--- begin SUPPLIED TEXT ---

I have the flow rate reduce by 1/2 with a 3/4 ballvalve. I didnt' want the substrate stirred up by the strong current.

That experiment is on idle right now, It went from an experiment to a storage tank for the cuttings from the 75G.


----------



## EDGE (Feb 28, 2004)

May 14, 2004 update.

Originally, I put 4 plants outdoor, 2 weaker plant and 2 healthy plant. The 2 weaker plants melted. I believe it has to do with bad drainage in the 2 pots. The water wouldn't drain from the pot when I lower the water in the tub. The water drain fairly well in the pots with the healthy plant.

I have replace it with an experimental plastic net/mesh pot with rockwool, sand, peat, and flourite substrate mix. 

I tested the new substrate mixture for drainage. All the water drained out of the pot the instant I took it out of the water. This is a lot better than the drainage from the pot with the healthy plants. Hopefully the 2 plants will recover from the melt. 

I will find out if drainage and confinement of roots in a clay pot have any affect on the speed and size of plant growth.


Most of the older leaves on all the plants are beginning to melt. The plants are still settling into the new substrate and will take some time and warmer weather to get it going.


----------



## Justin Fournier (Jan 27, 2004)

Just out of curiosity, why not bring it in at night, it's still so cold at night... Why not do it indoors anyways?


----------



## EDGE (Feb 28, 2004)

No room and no lighting for it. It is hard to move a 130+ lb tub around.

If I just bring the pot in, The swords will dry up over night. I can't recreate the humidity of a dome inside


----------



## Justin Fournier (Jan 27, 2004)

Damn in your big house you have no room for that little tray? Make room my man! My emersed is on my Fathers Dinging room table till my new place is ready!!


----------



## EDGE (Feb 28, 2004)

Update: I added an ebo heater to the tub to keep the water warmer at night. The plant seems to be responding to the warmer water at night.
I will be taking the heater out farther into the summer season.


New photos will be ready at the end of this week.

We are in climate zone 8 area. That is 10f - 20 f hardiness. The idea is to see how far I can push the limit of a sword plant torlerence during the colder weather. 

Beside, why keep something indoor when it can be grown outdoor?


----------



## Phil Edwards (Jan 22, 2004)

EDGE,

You're in zone 8? Where do you live? For some reason I thought you were in Canada.....

Best,
Phil


----------



## Justin Fournier (Jan 27, 2004)

He is in Canada, in the lower mainland, Vancouver area.

Why grow something indoors that can be grow outdoors? Swords can't be grow outdoor here. Even in a modest Greenhouse like yours they are not doing well. They require heat & humidity to flourish that we do not have here 99% of the year.

--- end SUPPLIED TEXT ---
--- begin RECORDED DATA ---

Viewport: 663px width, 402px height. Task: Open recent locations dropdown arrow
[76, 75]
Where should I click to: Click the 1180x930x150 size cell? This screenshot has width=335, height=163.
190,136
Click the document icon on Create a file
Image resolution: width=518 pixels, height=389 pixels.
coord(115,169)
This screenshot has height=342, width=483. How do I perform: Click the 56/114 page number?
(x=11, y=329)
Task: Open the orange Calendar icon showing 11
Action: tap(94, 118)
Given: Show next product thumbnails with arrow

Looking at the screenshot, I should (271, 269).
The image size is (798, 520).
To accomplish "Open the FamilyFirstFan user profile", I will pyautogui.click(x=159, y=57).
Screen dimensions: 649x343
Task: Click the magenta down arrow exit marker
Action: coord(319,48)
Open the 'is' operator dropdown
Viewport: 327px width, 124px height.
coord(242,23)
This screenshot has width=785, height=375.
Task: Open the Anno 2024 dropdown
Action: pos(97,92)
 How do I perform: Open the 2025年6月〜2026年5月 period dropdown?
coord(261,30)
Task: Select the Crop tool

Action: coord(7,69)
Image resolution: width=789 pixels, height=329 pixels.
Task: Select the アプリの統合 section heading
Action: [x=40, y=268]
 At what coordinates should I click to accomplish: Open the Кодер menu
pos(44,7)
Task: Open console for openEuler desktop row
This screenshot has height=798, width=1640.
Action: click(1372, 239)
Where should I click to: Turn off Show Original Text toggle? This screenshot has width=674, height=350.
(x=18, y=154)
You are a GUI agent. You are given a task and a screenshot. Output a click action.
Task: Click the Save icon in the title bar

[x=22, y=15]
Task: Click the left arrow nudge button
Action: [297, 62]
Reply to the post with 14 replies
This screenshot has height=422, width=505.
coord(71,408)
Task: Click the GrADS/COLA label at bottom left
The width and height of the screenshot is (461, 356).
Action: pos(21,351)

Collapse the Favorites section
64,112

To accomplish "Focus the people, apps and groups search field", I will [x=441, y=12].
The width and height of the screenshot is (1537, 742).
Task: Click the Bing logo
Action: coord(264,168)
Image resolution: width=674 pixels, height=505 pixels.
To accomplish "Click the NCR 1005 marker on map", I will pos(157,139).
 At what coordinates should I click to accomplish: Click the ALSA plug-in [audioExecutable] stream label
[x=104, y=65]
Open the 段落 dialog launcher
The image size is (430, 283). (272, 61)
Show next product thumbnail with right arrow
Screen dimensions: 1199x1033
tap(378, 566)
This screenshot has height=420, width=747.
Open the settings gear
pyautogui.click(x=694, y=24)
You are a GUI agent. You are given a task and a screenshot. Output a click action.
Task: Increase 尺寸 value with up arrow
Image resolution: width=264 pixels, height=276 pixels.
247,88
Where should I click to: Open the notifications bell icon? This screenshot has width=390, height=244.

--- end RECORDED DATA ---

* [TASKS TO PERFORM]
• A. Which materials make up the substrate mix in the experimental plastic net/mesh pot described in the thread about growing sword plants outdoors?
• B. Write the next part of the thread about growing sword plants outdoors, picking up after its final sentence.
The lines above are separate from the thread about growing sword plants outdoors.

* [OUTPUTS FOR THE TASKS]
• A. Rockwool, sand, peat, and flourite.

• B.
Why grow something outside at considerable expense that you can grow inside much easier? Only if you have no room, but you only have a very small setup, and I am sure if you really looked you could find somewhere to get it inside. It's just the lighting issue then. That is easily overcome. I think it's better to use artificial light as opposed to sunlight, because you have much more control over the conditions.


----------



## EDGE (Feb 28, 2004)

FYI: I can't build a greenhouse without a permit. Apparently, I can't have a tool shed without a permit either.

Check with the cityhall to see what limitation is in your area.

I am keeping it as a dome setup.

I use the below link to estimate at the zoning in the area I am from. 
Zone 8 is what I came up with. Correct me if I am wrong though.

http://www.mandevillegardens.com/index.cfm?fuseaction=guide.hardinessMap

small? The design is for a 2' by 8' setup. it is not that small.

I have come up with a way to go modify the setup to require level of heating and humidity at a minimal cost.

I will go into a price and expense breakdown in the future. I have it figure out, but I dont feel like typing it up for comparison. Indoor and outdoor setup are not that big of a difference with the initial setup price; however, the expense will be more for indoor setup when I calculated.


----------



## Phil Edwards (Jan 22, 2004)

Nah, you're right. The west coast is a lot more moderate than the rest of the country. You just threw me for a loop because where I am is zone 7 and I'm about 1300 miles south of where you are.  


Best,
Phil


----------



## MiamiAG (Jan 13, 2004)

Congratulations Phil! That was the 10,000th post.


----------



## Phil Edwards (Jan 22, 2004)

Do I get balloons and a gift certificate?


----------



## EDGE (Feb 28, 2004)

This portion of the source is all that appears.